I closed the app again and told myself I’d fix it later.
I didn’t.
I told myself I’d start with René. Get work stable first. Once that was under control, everything else would fall into place.
It was a comforting lie.
I left my last class early and still arrived at Paris Daily with the vague sense that I was already behind. Every step felt like a small negotiation—what could wait, what couldn’t, what I could pretend not to notice for another hour.
I told myself I just needed to get through the morning. After that, I’d reassess. Rearrange. Make it work.
By the time I reached his office, I was already mentally compressing the rest of the week into smaller and smaller boxes.
René didn’t look up when I walked in.
“You are late,” he said.
“By six minutes,” I replied automatically.
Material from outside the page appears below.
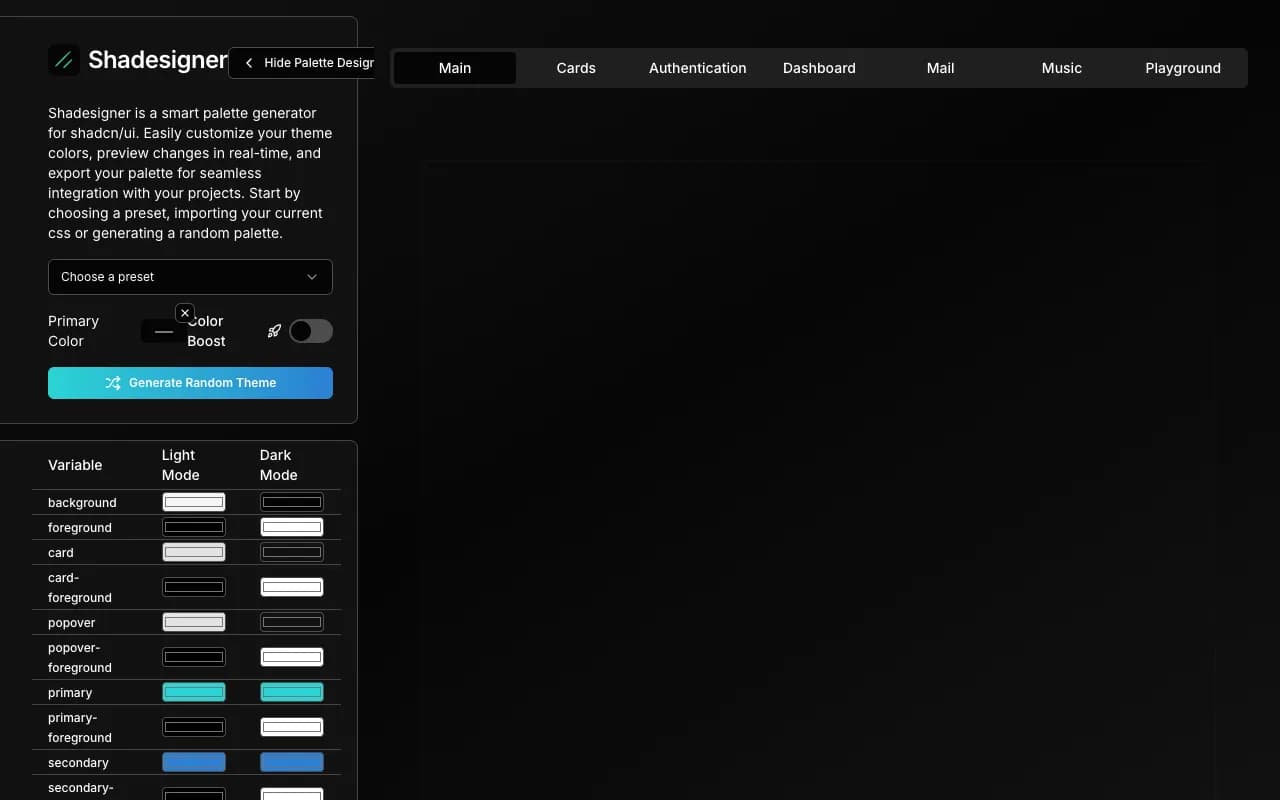
Task: Open the Music preview tab
Action: 1061,68
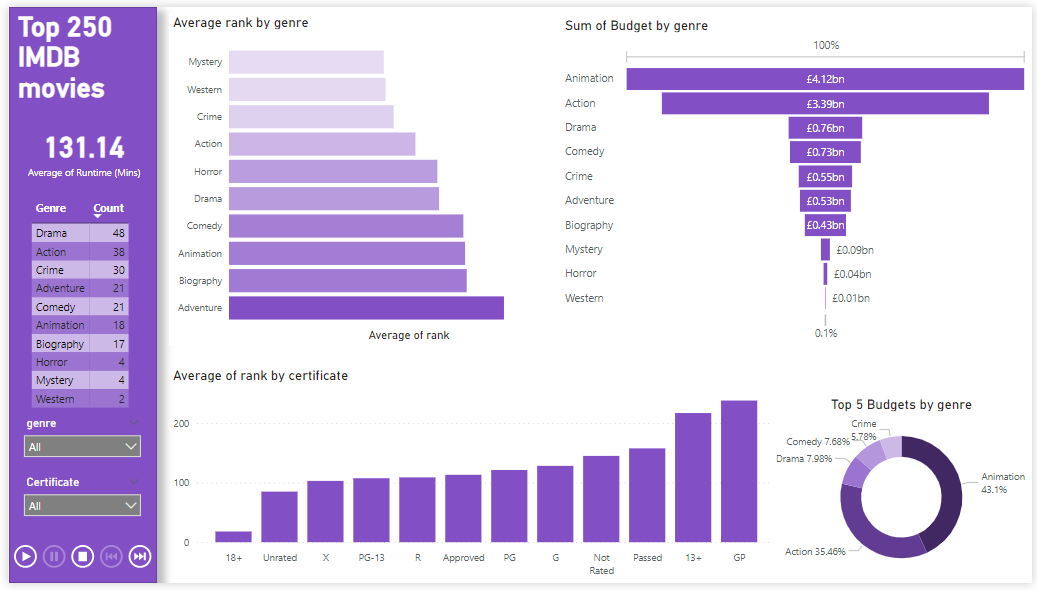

“By six minutes too many.”
I opened my mouth to explain—class ran long even though I left early, the metro stalled, the model developed a sudden cough, the rain—but he lifted one finger.
Not sharply. Not dramatically. Just enough.
René finally looked up from the contact sheets on his desk, glasses pushed low on his nose, expression unreadable in that way that made it impossible to tell whether he was annoyed or simply disappointed.
He didn’t sigh. He didn’t lean back. He just studied me like I was another frame in a sequence he hadn’t decided how to cut yet.
“No,” he said calmly. “You do not justify. You plan.”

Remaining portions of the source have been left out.